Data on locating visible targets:
.....

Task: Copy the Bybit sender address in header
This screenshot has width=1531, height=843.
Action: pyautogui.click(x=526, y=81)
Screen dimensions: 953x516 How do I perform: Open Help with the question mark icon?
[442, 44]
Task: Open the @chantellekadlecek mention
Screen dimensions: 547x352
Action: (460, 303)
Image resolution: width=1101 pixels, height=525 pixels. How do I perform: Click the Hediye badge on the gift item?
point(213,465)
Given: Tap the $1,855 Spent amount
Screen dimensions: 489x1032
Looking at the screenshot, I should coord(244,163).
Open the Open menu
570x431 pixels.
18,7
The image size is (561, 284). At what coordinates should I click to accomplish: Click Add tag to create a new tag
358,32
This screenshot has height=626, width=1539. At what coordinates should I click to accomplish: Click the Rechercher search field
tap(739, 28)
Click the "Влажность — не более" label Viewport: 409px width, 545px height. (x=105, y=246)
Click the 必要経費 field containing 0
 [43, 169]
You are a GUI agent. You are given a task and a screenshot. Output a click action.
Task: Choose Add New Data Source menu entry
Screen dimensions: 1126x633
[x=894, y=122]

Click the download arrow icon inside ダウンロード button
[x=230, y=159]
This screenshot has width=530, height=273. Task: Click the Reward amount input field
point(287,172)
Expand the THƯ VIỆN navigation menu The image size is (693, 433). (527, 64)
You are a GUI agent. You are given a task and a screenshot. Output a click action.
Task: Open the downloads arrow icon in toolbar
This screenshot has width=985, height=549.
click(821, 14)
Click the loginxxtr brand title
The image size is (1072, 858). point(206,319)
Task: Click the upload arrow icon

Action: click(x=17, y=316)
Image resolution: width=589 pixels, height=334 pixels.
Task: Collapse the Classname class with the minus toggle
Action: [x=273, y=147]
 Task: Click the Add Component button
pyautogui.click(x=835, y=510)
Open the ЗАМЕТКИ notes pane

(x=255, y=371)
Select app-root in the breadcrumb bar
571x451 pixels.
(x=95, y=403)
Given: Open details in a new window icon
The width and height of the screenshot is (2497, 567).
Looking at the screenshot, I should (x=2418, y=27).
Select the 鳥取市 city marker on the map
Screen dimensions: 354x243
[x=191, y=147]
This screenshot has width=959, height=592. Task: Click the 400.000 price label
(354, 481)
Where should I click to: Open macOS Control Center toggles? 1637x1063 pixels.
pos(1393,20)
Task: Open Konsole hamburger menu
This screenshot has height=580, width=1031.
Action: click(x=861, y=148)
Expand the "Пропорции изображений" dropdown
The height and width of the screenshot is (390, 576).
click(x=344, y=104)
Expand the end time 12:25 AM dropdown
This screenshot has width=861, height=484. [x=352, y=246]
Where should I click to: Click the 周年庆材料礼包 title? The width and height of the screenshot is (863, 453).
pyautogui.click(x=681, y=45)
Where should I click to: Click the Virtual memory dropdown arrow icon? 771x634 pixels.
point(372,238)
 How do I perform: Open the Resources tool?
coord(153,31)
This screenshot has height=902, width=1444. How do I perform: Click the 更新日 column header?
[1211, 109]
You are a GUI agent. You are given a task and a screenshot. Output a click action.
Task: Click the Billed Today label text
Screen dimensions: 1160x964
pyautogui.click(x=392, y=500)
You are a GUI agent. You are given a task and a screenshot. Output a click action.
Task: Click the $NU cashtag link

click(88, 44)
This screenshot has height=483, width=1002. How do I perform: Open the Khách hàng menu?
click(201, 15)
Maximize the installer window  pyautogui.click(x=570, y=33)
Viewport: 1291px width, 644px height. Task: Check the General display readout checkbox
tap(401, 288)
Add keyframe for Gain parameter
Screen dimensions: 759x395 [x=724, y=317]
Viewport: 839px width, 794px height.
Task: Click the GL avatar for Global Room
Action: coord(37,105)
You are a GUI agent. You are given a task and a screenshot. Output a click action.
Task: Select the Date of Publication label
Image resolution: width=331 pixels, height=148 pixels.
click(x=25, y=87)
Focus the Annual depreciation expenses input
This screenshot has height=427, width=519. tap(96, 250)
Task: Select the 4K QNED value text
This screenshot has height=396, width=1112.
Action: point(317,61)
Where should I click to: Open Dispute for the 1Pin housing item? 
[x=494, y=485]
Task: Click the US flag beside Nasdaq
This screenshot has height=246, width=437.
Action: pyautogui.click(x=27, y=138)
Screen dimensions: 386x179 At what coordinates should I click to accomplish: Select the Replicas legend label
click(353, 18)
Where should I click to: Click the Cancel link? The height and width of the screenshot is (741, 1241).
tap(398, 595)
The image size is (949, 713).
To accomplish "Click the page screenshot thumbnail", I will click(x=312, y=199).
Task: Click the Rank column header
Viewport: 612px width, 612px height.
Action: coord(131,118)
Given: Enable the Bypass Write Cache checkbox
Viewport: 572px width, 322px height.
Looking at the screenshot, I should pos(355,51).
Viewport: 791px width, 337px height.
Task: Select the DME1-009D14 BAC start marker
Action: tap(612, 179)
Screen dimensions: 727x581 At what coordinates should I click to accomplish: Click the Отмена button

.....

Stated exercise: Could you switch "Add Component" to "Add Widget" throughout these lines and give them back with nothing else changed?

Expected output:
Task: Copy the Bybit sender address in header
This screenshot has width=1531, height=843.
Action: pyautogui.click(x=526, y=81)
Screen dimensions: 953x516 How do I perform: Open Help with the question mark icon?
[442, 44]
Task: Open the @chantellekadlecek mention
Screen dimensions: 547x352
Action: (460, 303)
Image resolution: width=1101 pixels, height=525 pixels. How do I perform: Click the Hediye badge on the gift item?
point(213,465)
Given: Tap the $1,855 Spent amount
Screen dimensions: 489x1032
Looking at the screenshot, I should coord(244,163).
Open the Open menu
570x431 pixels.
18,7
The image size is (561, 284). At what coordinates should I click to accomplish: Click Add tag to create a new tag
358,32
This screenshot has height=626, width=1539. At what coordinates should I click to accomplish: Click the Rechercher search field
tap(739, 28)
Click the "Влажность — не более" label Viewport: 409px width, 545px height. (x=105, y=246)
Click the 必要経費 field containing 0
 [43, 169]
You are a GUI agent. You are given a task and a screenshot. Output a click action.
Task: Choose Add New Data Source menu entry
Screen dimensions: 1126x633
[x=894, y=122]

Click the download arrow icon inside ダウンロード button
[x=230, y=159]
This screenshot has width=530, height=273. Task: Click the Reward amount input field
point(287,172)
Expand the THƯ VIỆN navigation menu The image size is (693, 433). (527, 64)
You are a GUI agent. You are given a task and a screenshot. Output a click action.
Task: Open the downloads arrow icon in toolbar
This screenshot has width=985, height=549.
click(821, 14)
Click the loginxxtr brand title
The image size is (1072, 858). point(206,319)
Task: Click the upload arrow icon

Action: click(x=17, y=316)
Image resolution: width=589 pixels, height=334 pixels.
Task: Collapse the Classname class with the minus toggle
Action: [x=273, y=147]
 Task: Click the Add Widget button
pyautogui.click(x=835, y=510)
Open the ЗАМЕТКИ notes pane

(x=255, y=371)
Select app-root in the breadcrumb bar
571x451 pixels.
(x=95, y=403)
Given: Open details in a new window icon
The width and height of the screenshot is (2497, 567).
Looking at the screenshot, I should (x=2418, y=27).
Select the 鳥取市 city marker on the map
Screen dimensions: 354x243
[x=191, y=147]
This screenshot has width=959, height=592. Task: Click the 400.000 price label
(354, 481)
Where should I click to: Open macOS Control Center toggles? 1637x1063 pixels.
pos(1393,20)
Task: Open Konsole hamburger menu
This screenshot has height=580, width=1031.
Action: click(x=861, y=148)
Expand the "Пропорции изображений" dropdown
The height and width of the screenshot is (390, 576).
click(x=344, y=104)
Expand the end time 12:25 AM dropdown
This screenshot has width=861, height=484. [x=352, y=246]
Where should I click to: Click the 周年庆材料礼包 title? The width and height of the screenshot is (863, 453).
pyautogui.click(x=681, y=45)
Where should I click to: Click the Virtual memory dropdown arrow icon? 771x634 pixels.
point(372,238)
 How do I perform: Open the Resources tool?
coord(153,31)
This screenshot has height=902, width=1444. How do I perform: Click the 更新日 column header?
[1211, 109]
You are a GUI agent. You are given a task and a screenshot. Output a click action.
Task: Click the Billed Today label text
Screen dimensions: 1160x964
pyautogui.click(x=392, y=500)
You are a GUI agent. You are given a task and a screenshot. Output a click action.
Task: Click the $NU cashtag link

click(88, 44)
This screenshot has height=483, width=1002. How do I perform: Open the Khách hàng menu?
click(201, 15)
Maximize the installer window  pyautogui.click(x=570, y=33)
Viewport: 1291px width, 644px height. Task: Check the General display readout checkbox
tap(401, 288)
Add keyframe for Gain parameter
Screen dimensions: 759x395 [x=724, y=317]
Viewport: 839px width, 794px height.
Task: Click the GL avatar for Global Room
Action: coord(37,105)
You are a GUI agent. You are given a task and a screenshot. Output a click action.
Task: Select the Date of Publication label
Image resolution: width=331 pixels, height=148 pixels.
click(x=25, y=87)
Focus the Annual depreciation expenses input
This screenshot has height=427, width=519. tap(96, 250)
Task: Select the 4K QNED value text
This screenshot has height=396, width=1112.
Action: point(317,61)
Where should I click to: Open Dispute for the 1Pin housing item? 
[x=494, y=485]
Task: Click the US flag beside Nasdaq
This screenshot has height=246, width=437.
Action: pyautogui.click(x=27, y=138)
Screen dimensions: 386x179 At what coordinates should I click to accomplish: Select the Replicas legend label
click(353, 18)
Where should I click to: Click the Cancel link? The height and width of the screenshot is (741, 1241).
tap(398, 595)
The image size is (949, 713).
To accomplish "Click the page screenshot thumbnail", I will click(x=312, y=199).
Task: Click the Rank column header
Viewport: 612px width, 612px height.
Action: coord(131,118)
Given: Enable the Bypass Write Cache checkbox
Viewport: 572px width, 322px height.
Looking at the screenshot, I should pos(355,51).
Viewport: 791px width, 337px height.
Task: Select the DME1-009D14 BAC start marker
Action: tap(612, 179)
Screen dimensions: 727x581 At what coordinates should I click to accomplish: Click the Отмена button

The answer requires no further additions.